What is being asked
Return only the lines from the one containing "Gator Football Saturday (672, 2151)" to the end of the entries below, exactly as written, both ends included.

[Stored data entries]
◇ ◇ ◇ ◇

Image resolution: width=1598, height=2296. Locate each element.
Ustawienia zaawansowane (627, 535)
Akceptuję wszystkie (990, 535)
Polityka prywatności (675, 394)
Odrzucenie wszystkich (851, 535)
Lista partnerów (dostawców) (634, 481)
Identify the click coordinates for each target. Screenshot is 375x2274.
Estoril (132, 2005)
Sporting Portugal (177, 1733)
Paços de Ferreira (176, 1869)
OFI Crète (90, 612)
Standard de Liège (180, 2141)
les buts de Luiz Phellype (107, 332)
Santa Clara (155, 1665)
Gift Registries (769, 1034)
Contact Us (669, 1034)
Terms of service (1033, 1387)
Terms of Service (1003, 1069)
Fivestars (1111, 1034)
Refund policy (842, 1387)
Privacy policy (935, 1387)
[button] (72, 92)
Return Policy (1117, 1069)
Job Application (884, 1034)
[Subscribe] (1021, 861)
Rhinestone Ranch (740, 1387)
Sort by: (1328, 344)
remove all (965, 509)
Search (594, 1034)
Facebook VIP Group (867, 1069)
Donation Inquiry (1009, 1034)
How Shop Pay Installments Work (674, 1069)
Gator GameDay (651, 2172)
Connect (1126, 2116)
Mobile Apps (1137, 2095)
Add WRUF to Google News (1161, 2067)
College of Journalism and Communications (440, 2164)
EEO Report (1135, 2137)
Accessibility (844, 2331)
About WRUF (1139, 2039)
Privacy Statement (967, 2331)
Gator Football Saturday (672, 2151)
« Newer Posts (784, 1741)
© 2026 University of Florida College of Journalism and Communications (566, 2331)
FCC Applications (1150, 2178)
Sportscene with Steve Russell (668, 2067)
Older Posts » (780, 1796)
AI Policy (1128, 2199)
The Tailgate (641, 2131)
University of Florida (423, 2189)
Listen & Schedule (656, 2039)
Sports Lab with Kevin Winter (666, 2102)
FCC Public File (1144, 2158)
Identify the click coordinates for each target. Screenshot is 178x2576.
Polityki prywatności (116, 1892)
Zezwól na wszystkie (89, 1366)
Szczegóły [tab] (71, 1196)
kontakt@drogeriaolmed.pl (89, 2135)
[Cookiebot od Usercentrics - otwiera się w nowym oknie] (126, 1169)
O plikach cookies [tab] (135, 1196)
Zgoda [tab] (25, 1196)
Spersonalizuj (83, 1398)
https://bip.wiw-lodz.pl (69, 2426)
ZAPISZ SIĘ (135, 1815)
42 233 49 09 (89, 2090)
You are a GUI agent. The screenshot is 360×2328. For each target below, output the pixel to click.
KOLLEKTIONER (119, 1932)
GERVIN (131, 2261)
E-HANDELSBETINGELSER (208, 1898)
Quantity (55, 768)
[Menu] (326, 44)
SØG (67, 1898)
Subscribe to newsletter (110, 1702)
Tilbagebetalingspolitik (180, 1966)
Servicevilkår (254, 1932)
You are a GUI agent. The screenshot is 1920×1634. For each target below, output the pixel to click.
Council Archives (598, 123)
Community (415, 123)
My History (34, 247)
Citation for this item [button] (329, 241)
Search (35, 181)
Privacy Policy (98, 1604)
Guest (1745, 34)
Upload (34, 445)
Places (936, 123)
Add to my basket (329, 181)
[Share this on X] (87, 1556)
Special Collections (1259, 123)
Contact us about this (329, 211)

◇ ◇ ◇ ◇

Solution for this task
Gator Football Saturday (672, 2151)
« Newer Posts (784, 1741)
© 2026 University of Florida College of Journalism and Communications (566, 2331)
FCC Applications (1150, 2178)
Sportscene with Steve Russell (668, 2067)
Older Posts » (780, 1796)
AI Policy (1128, 2199)
The Tailgate (641, 2131)
University of Florida (423, 2189)
Listen & Schedule (656, 2039)
Sports Lab with Kevin Winter (666, 2102)
FCC Public File (1144, 2158)
Identify the click coordinates for each target. Screenshot is 178x2576.
Polityki prywatności (116, 1892)
Zezwól na wszystkie (89, 1366)
Szczegóły [tab] (71, 1196)
kontakt@drogeriaolmed.pl (89, 2135)
[Cookiebot od Usercentrics - otwiera się w nowym oknie] (126, 1169)
O plikach cookies [tab] (135, 1196)
Zgoda [tab] (25, 1196)
Spersonalizuj (83, 1398)
https://bip.wiw-lodz.pl (69, 2426)
ZAPISZ SIĘ (135, 1815)
42 233 49 09 (89, 2090)
You are a GUI agent. The screenshot is 360×2328. For each target below, output the pixel to click.
KOLLEKTIONER (119, 1932)
GERVIN (131, 2261)
E-HANDELSBETINGELSER (208, 1898)
Quantity (55, 768)
[Menu] (326, 44)
SØG (67, 1898)
Subscribe to newsletter (110, 1702)
Tilbagebetalingspolitik (180, 1966)
Servicevilkår (254, 1932)
You are a GUI agent. The screenshot is 1920×1634. For each target below, output the pixel to click.
Council Archives (598, 123)
Community (415, 123)
My History (34, 247)
Citation for this item [button] (329, 241)
Search (35, 181)
Privacy Policy (98, 1604)
Guest (1745, 34)
Upload (34, 445)
Places (936, 123)
Add to my basket (329, 181)
[Share this on X] (87, 1556)
Special Collections (1259, 123)
Contact us about this (329, 211)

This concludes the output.